Le Conseil d’État rejette la demande de report des enchères 5G de Bouygues Telecom. Fin mai, Martin Bouygues avait déclaré que la 5G n’était « pas la priorité du pays » et avait demandé au Gouvernement puis au Conseil d’Etat de suspendre la procédure d’attribution des fréquences.

La deuxième phase d’attribution des fréquences 5G dans la bande 3,4 ‑ 3,8 GHz est prévue entre le 20 et 30 septembre 2020. Basée sur des enchères financières, elle permettra de répartir le reste des fréquences disponibles (200 MHz sur 310 MHz ont déjà été attribués dans une première phase) entre les quatre opérateurs français. Les opérateurs pourront ainsi obtenir des blocs de 10 MHz supplémentaires à partir 70 millions d’euros l’unité.

Fin mai, le PDG du groupe Bouygues avait cependant exprimé au Figaro son souhait de reporter ces enchères 5G suite à la crise que le pays connait avec le COVID-19. Ce dernier souhaite notamment qu’on laisse du temps pour « analyser les conséquences économiques de cette crise » mais aussi pour entendre les questionnements des français qui se montrent parfois méfiants avec ce nouveau réseau mobile. Martin Bouygues avait aussi tenu à rappeler que « les usages potentiels véritablement innovants de la 5G n’arriveront pas avant 2023 ou 2024 ».

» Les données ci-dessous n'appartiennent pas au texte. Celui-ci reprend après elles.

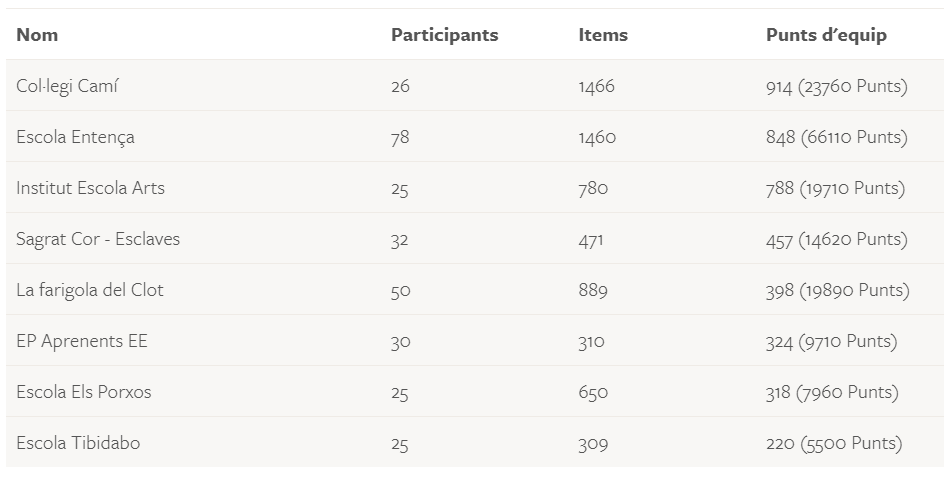Select La farigola del Clot team
Image resolution: width=951 pixels, height=481 pixels.
coord(90,290)
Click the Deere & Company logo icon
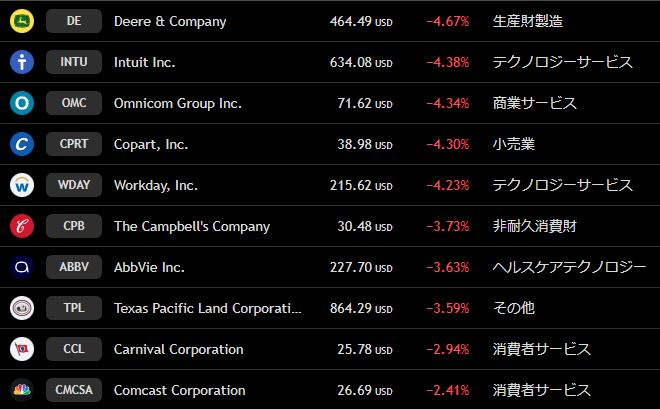The height and width of the screenshot is (409, 660). pos(22,21)
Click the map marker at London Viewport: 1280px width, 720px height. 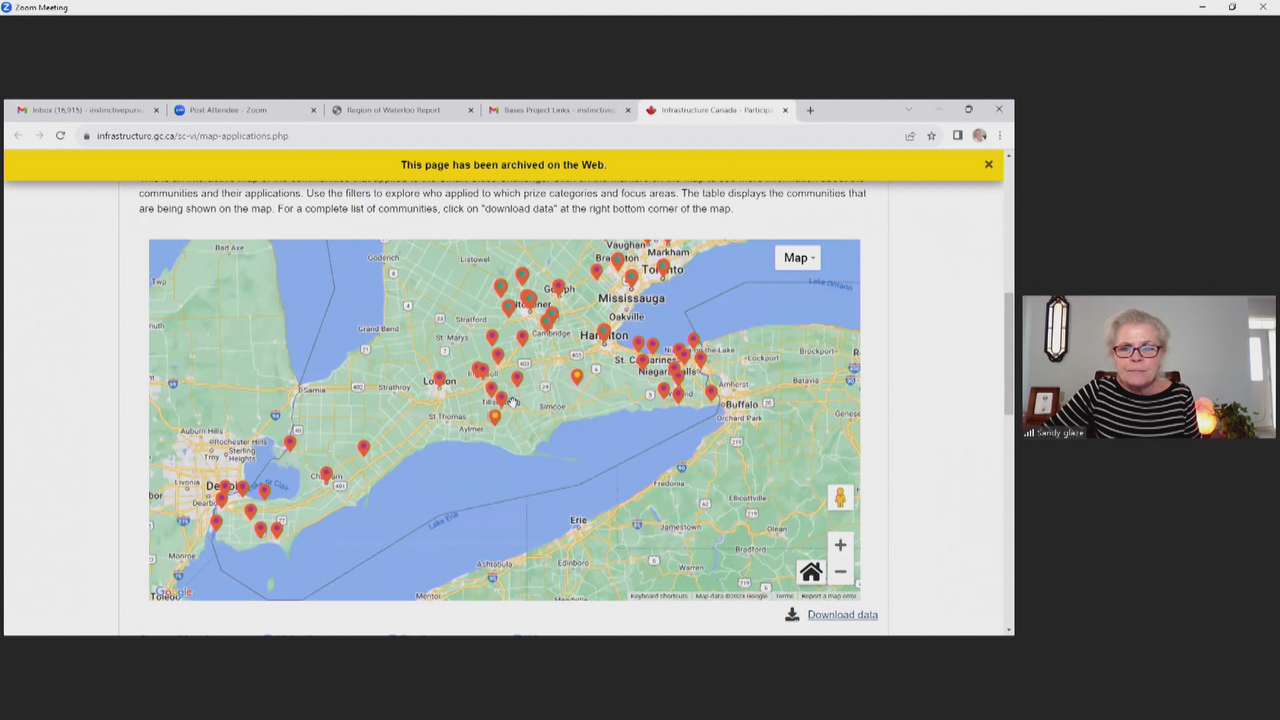coord(439,378)
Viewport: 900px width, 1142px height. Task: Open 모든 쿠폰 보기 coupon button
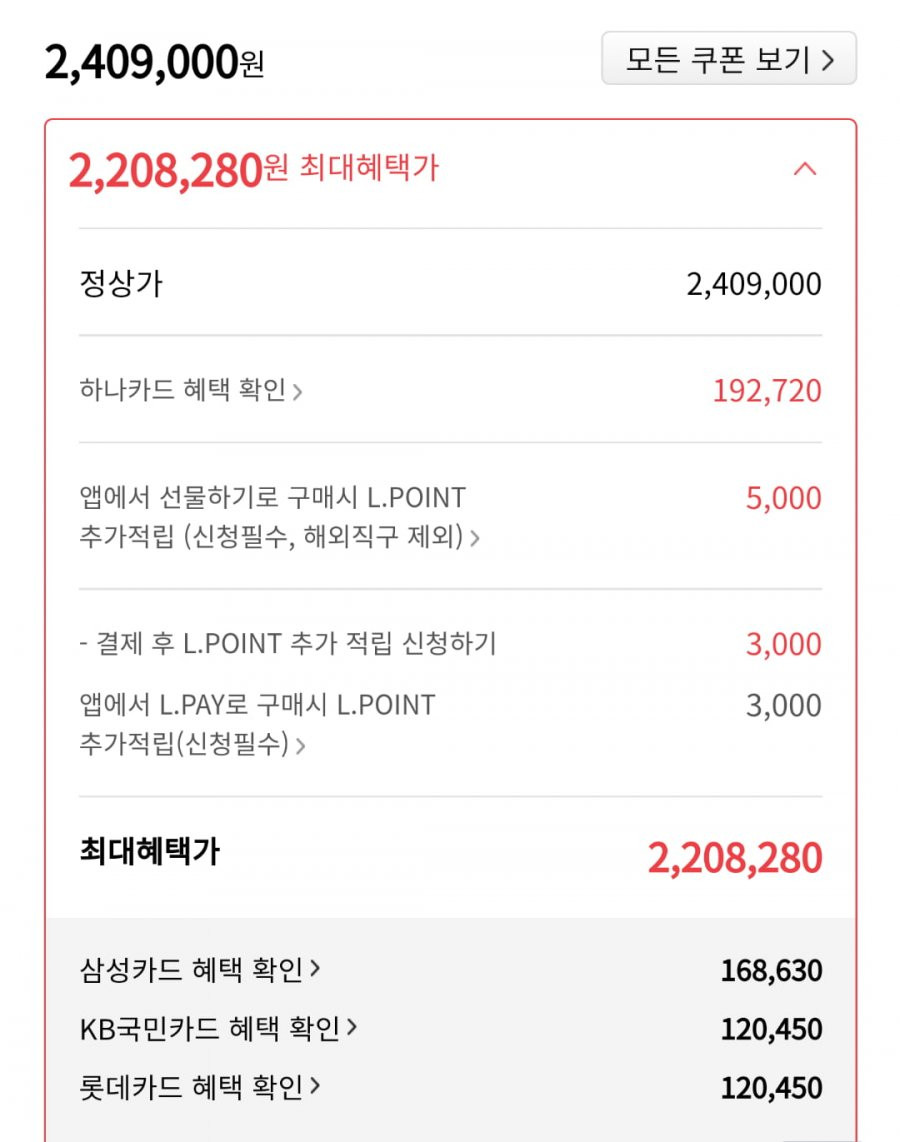point(728,58)
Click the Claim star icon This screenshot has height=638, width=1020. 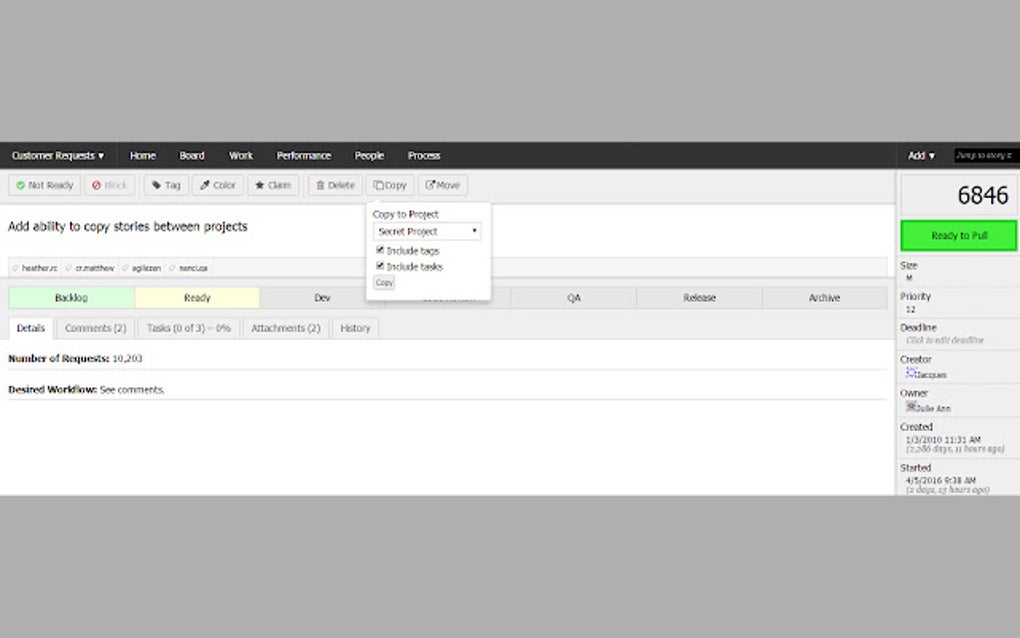261,185
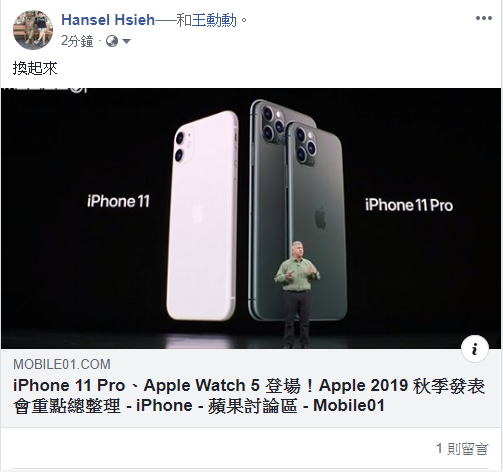Click the presenter on stage in the image
This screenshot has width=503, height=472.
click(297, 294)
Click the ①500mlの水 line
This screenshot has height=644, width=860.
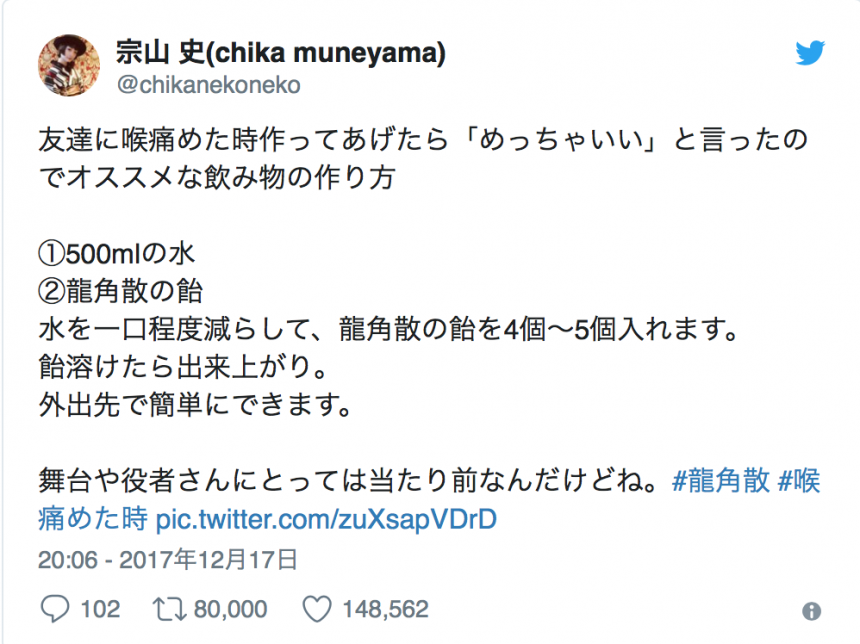116,253
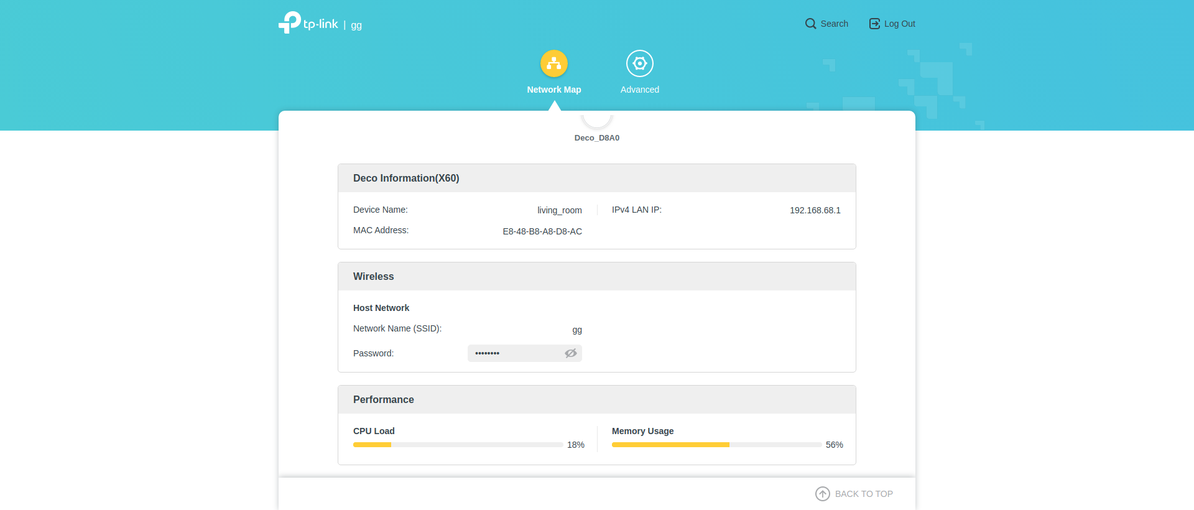Click the MAC address value E8-48-B8-A8-D8-AC

tap(542, 232)
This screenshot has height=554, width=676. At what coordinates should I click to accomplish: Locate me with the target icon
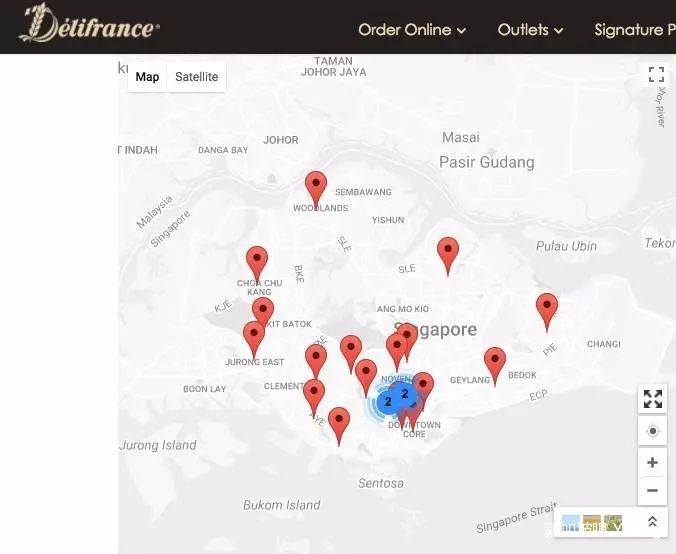click(x=653, y=431)
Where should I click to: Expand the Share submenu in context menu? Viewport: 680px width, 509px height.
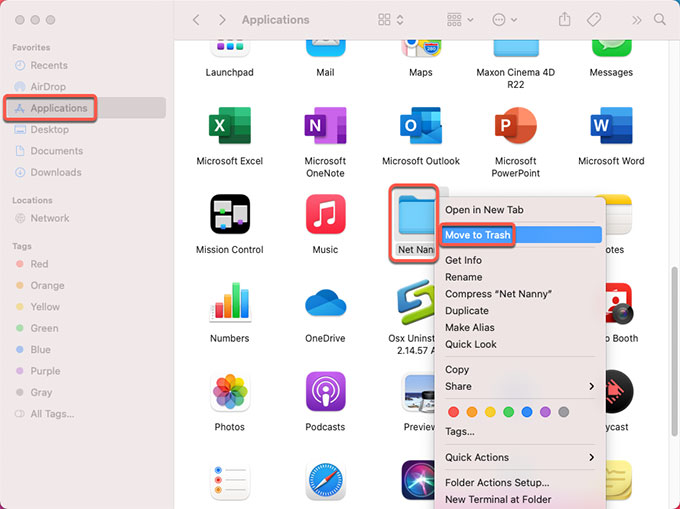519,386
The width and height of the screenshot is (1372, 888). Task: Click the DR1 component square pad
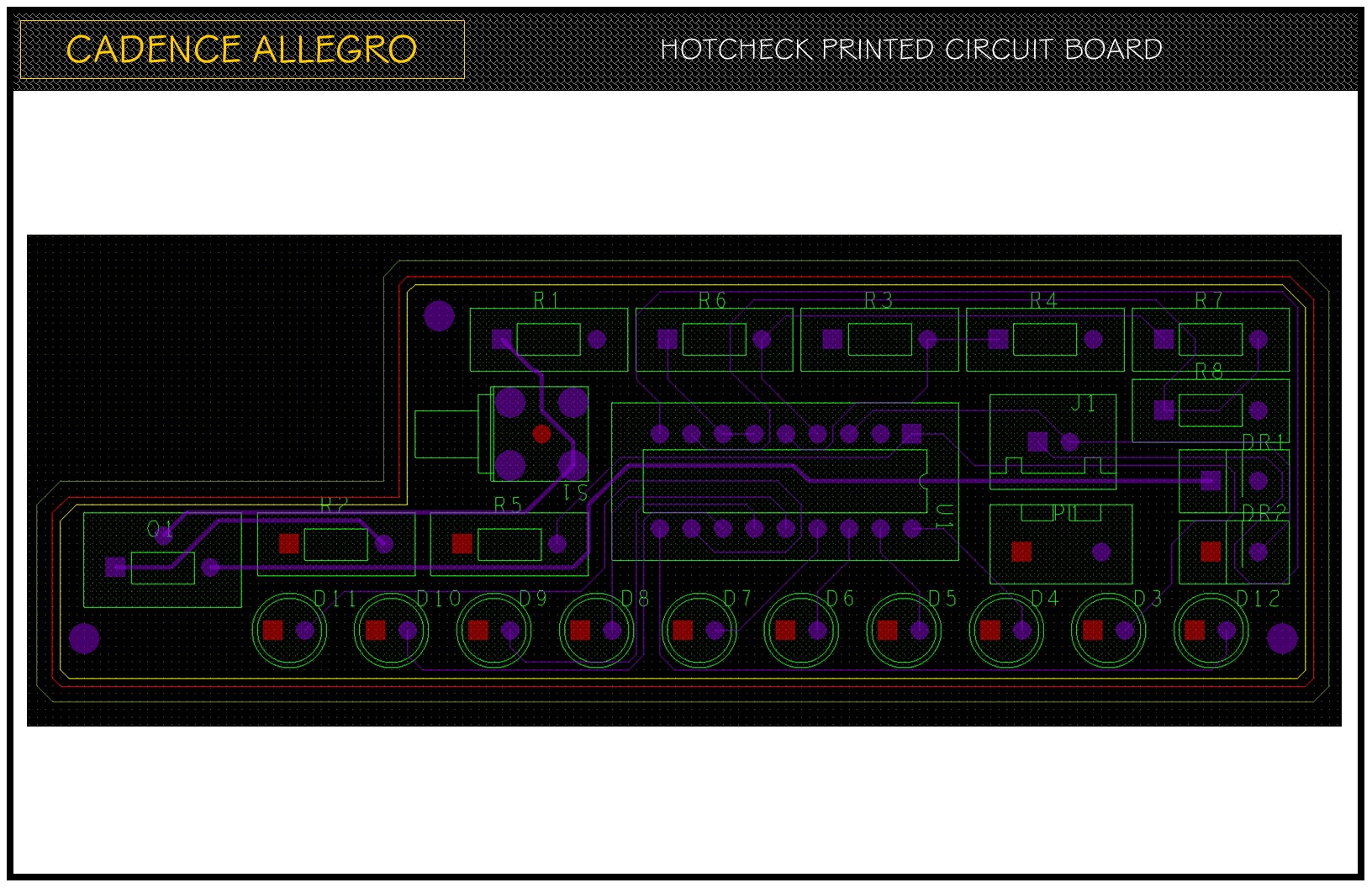pos(1211,480)
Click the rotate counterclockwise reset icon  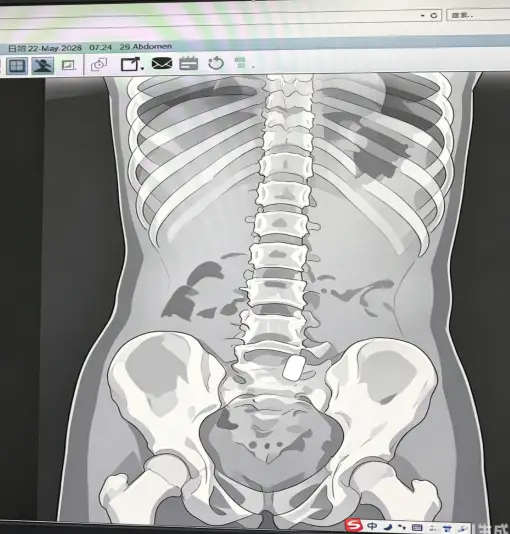click(216, 63)
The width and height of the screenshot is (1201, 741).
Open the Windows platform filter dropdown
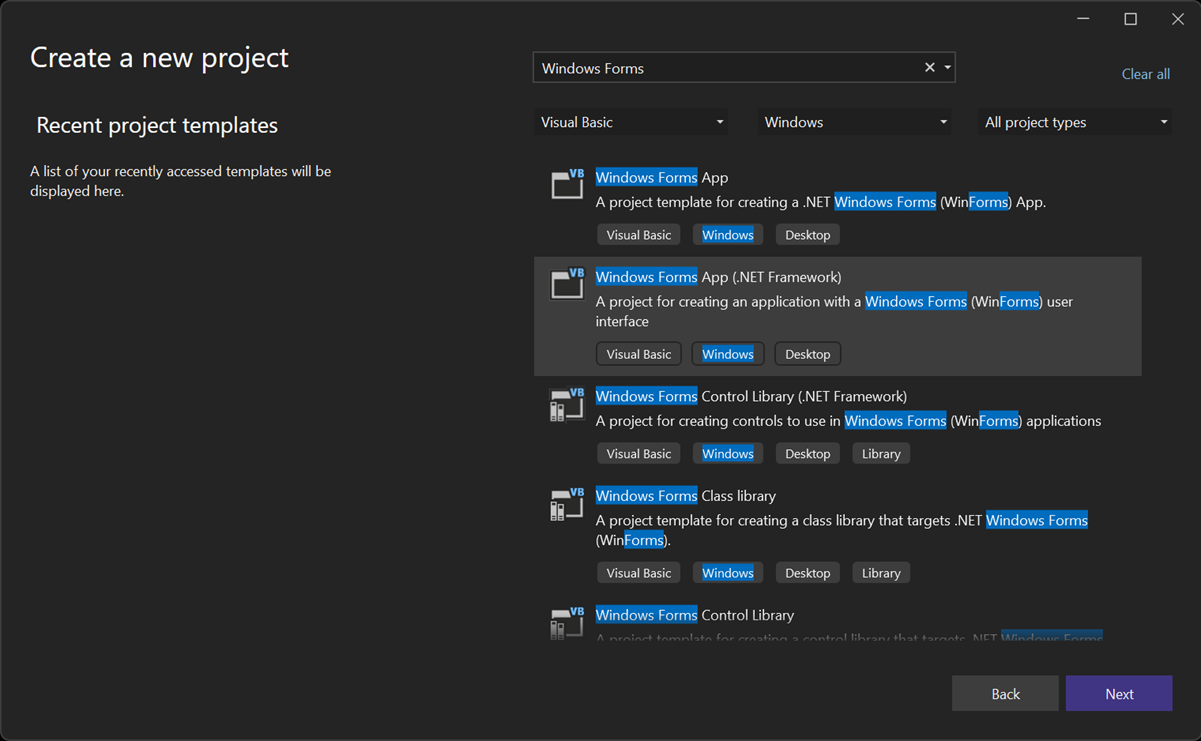(x=854, y=121)
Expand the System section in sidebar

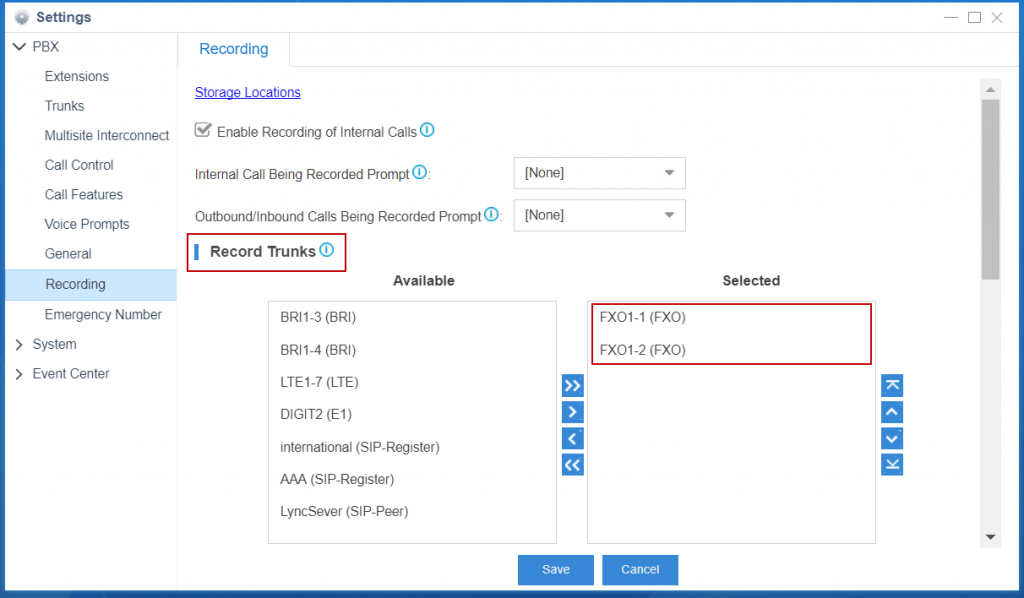point(20,344)
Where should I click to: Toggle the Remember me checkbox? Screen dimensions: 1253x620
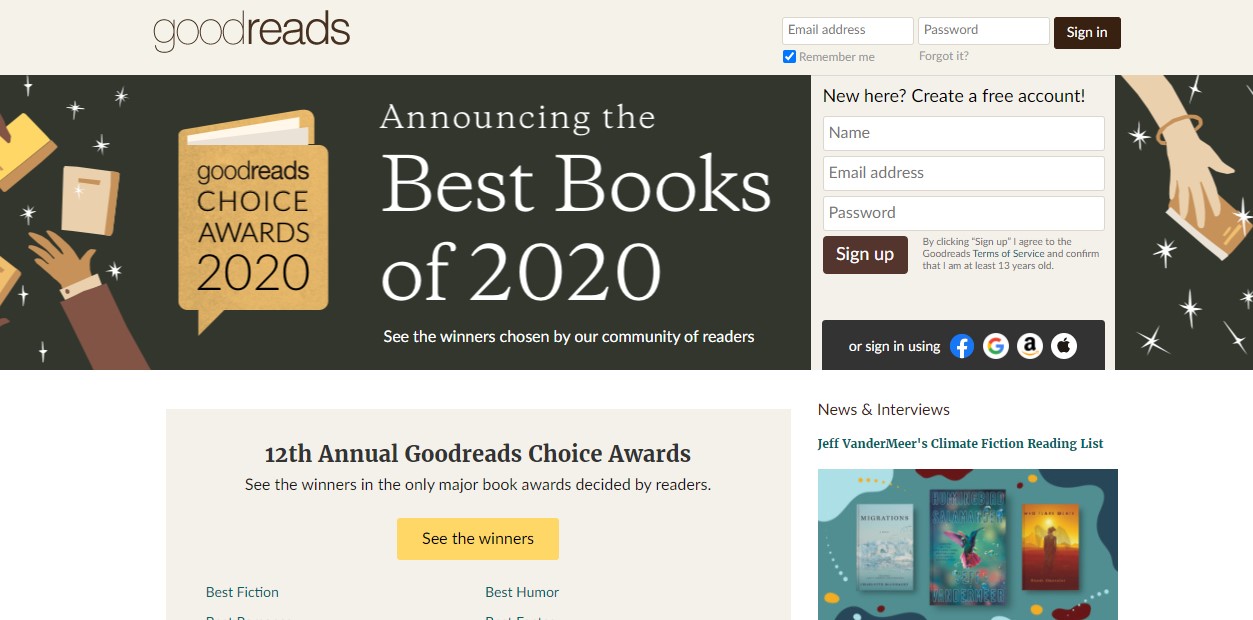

De plus, fin 2019, le gouvernement a promulgué la loi dite « anti-Huawei » suite aux suspicions d’espionnage de la part de la Chine via les équipements du constructeur. Les opérateurs français doivent désormais demander l’autorisation de l’ANSSI avant de déployer un nouvel équipement ou logiciel sur le territoire. Début juillet, des autorisations ont bien été accordées aux opérateurs mais celles concernant les équipements de Huawei seraient limitées à trois ou cinq ans contre huit ans pour les autres fabricants. Bouygues Telecom (et SFR) qui utilise les équipements de Huawei pour la 5G mais aussi pour son réseau actuel 4G craint donc d’être pénalisé par rapport à Orange et Free qui, eux, ne font pas appel au constructeur chinois pour leur réseau mobile.

Pour toutes ces remarques, l’opérateur avait demandé au Gouvernement de reporter les enchères 5G, ce qui lui a été refusé. Une action juridique avait alors été menée auprès du Conseil d’État. Cependant, selon les informations des Echos, la plus haute juridiction administrative a également rejeté la requête de l’opérateur le 21 juillet. Le Conseil d’État estime en effet que l’arrêté fixant la procédure d’attribution est une mesure « préparatoire » et non « décisoire ».

Suite à cela, Didier Casas, Directeur Général adjoint de Bouygues Telecom a déclaré « Nous ne sommes pas surpris, le Conseil d’Etat ne fait qu’appliquer la jurisprudence en prenant ce qu’on appelle une ordonnance de tri ».